The advantages of this technique is that is is far more gentle and
reduces the amount of fragmentation.
Mass
separation
Early instruments
used a series of magnetic and electric fields to deflect ions based
on their mass and charge in an arc. More modern instruments use
time of flight or quadrupole mass analyzers. These
methods are quite simple to understand. The time of flight analyser
accelerates packets of ions from the source to the same kinetic
energy using an electric field.
What is the
formula for kinetic energy of a particle? What can you say about
the velocity of different fragments based on this relationship?
As ions drift into
a field free region the different times that ions reach the
detector give a measure of the m/z value of each fragment ion at
this point.
Quadrupole mass analysis inolves
altering the applied voltages to an arragement of 4 oppositely
charged, equally polarised rods and an applied radio frequency
(that causes the ion to accelerate in an alternating manner to and
from the rods) to allow only ions of a desired mass : charge ratio
to pass through the analyser. This works on the principle that
unstable trajectories cause collisions with charged rods that
neutralise the ions. Simultaneously altering the values of voltage
and radio frequency separates ions according to m/z.
Another very
interesting application of mass analysis is its use in tandem mass spectrometry, in
which the first analyser allows the selection of an ion with a
particular m/z value, the fragmentation of which can then be
followed.
Detection
Electron
multipliers are commonly used as detectors as they give a
recordable electrical output. Array detectors may be used which
detect ions with a range of masses simultaneously.
A well set up mass
spectrometer is easily capable of measuring the mass of an ion to
within 5 ppm or better. The
value of a particular m/z peak is hugely improved due to this
precision as using the atomic masses of specific isotopes, it makes it possible
to determine the molecular formulae of ions through their exact
masses. For example, consider a peak recorded at m/z = 30.0469.
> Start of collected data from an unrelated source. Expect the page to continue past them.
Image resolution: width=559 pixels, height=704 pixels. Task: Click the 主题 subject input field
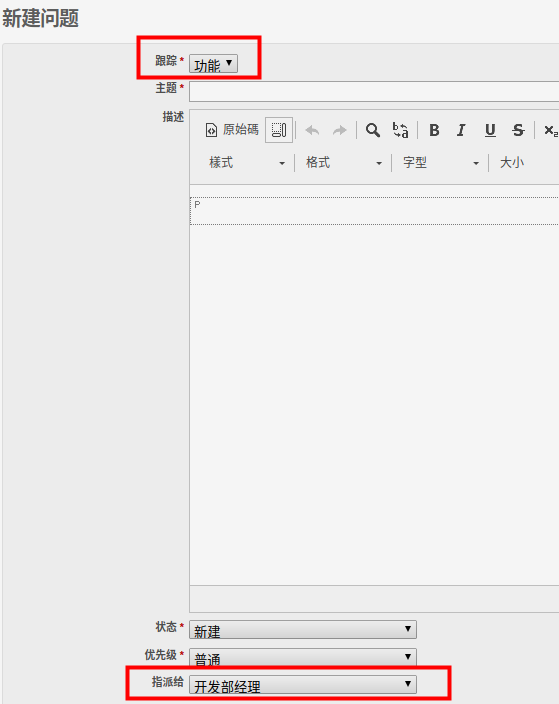pyautogui.click(x=374, y=92)
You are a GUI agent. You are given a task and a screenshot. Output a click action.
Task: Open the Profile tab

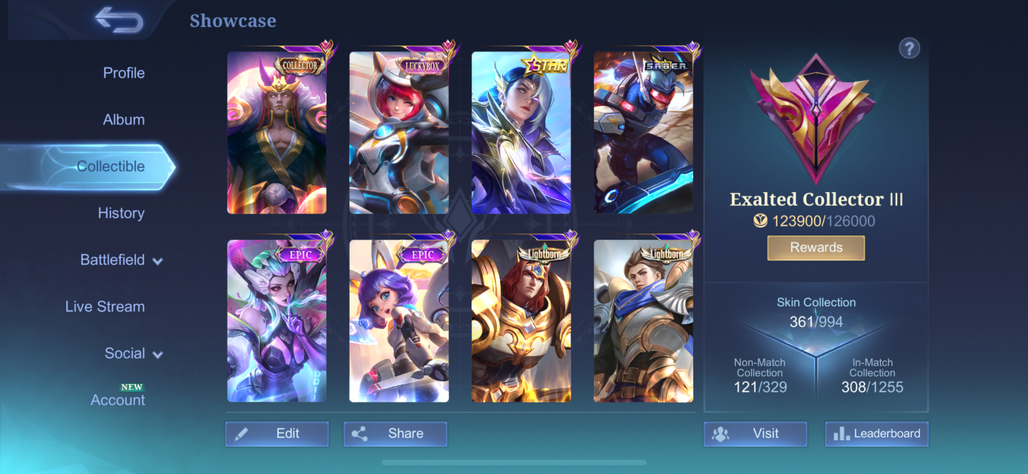coord(124,73)
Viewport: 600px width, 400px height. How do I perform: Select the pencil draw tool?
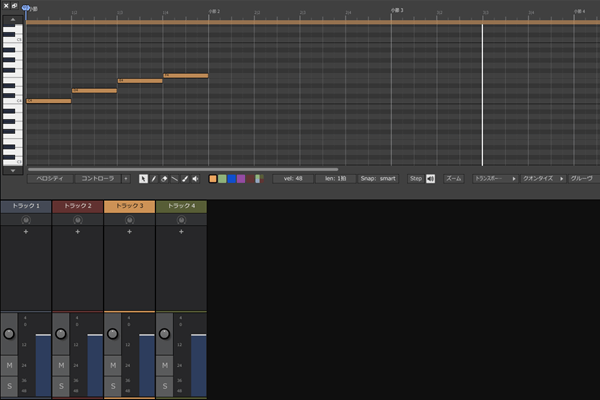click(153, 179)
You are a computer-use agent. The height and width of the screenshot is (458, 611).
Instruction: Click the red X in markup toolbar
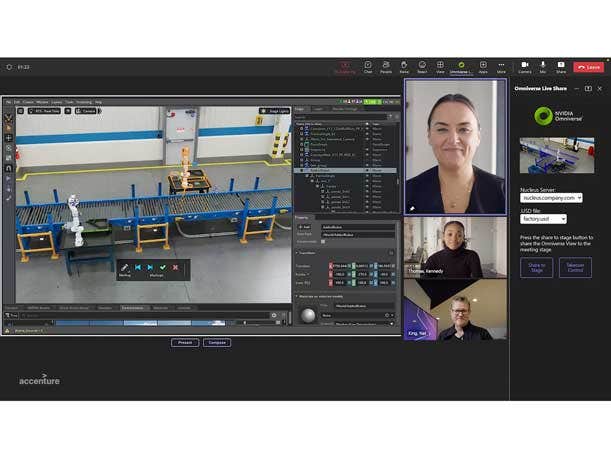click(175, 267)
Potential candidates include:
$^{12}$C$_2$H$_6$
=
$^{15}$N$_2$ =
$^{14}$N$^{16}$O
=
[$^{12}$C = 12
gmol$^{-1}$, $^{15}$N = 15.00011 gmol$^{-1}$, $^{14}$N = 14.00307
gmol$^{-1}$, $^{16}$O = 15.99491 gmol$^{-1}$, $^{1}$H = 1.00782
gmol$^{-1}$]
Calculate the relative molecular masses
for each of these species using the accurate masses for each of the
isotopes given. Which species corresponds to the peak?
Fragmentation
We spoke briefly
about the usefulness of tandem mass spectroscopy earlier and the
value of following the fragmentation of a specific ionic species.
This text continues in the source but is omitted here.